When explaining what Data Observability Driven Development (DODD) is and why it should be a best practice in any data ecosystem, using food traceability as an analogy can be helpful.
The purpose of food traceability is to be able to know exactly where food products or ingredients came from and what their state is at each moment in the supply chain. It is a standard practice in many countries, and it applies to almost every type of food product.
Similarly, the purpose of DODD is to give everyone involved in the data chain visibility into the data and data applications so that everyone involved in the data value chain has the ability to identify changes to the data or data applications at every step—from ingestion to transformation to analysis—to help troubleshoot or prevent data issues.
The other value of food traceability is that it helps to guarantee the quality of the food for consumers and the reputation of the brand. This is similar to what DODD also tries to achieve: building confidence in the data and the data producer, through consistent monitoring and logging of the data and the data pipelines.
How it works
One of the first applications of food traceability dates to the 1930s, with an effort to prove a bottle of French champagne was made from grapes from the Champagne region of France. Since then, food traceability has expanded to encompass a global market, and it is growing in complexity—just as data is also increasing in volume and complexity.

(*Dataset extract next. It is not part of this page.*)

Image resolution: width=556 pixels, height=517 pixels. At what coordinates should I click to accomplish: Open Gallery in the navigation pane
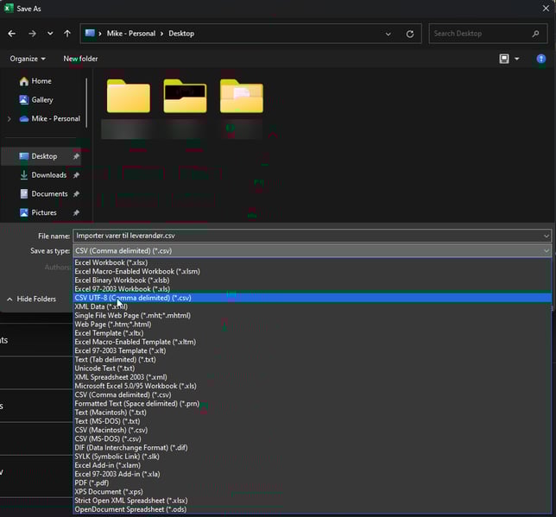point(41,100)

Food traceability involves tracking and documenting the production, processing and distribution chain of food products and ingredients. While barcodes have long been the standard for tracing products throughout the food and beverage supply chain, technological advancements have introduced RFID as another option.
RFID has improved traceability because multiple RFID chips can be read simultaneously versus barcodes. Again, this mirrors what we see in many data systems, where streaming data is generated continuously to produce real-time insights or control applications.
There are three key principles that must be followed in order to create effective and sustainable end-to-end real-time tracking.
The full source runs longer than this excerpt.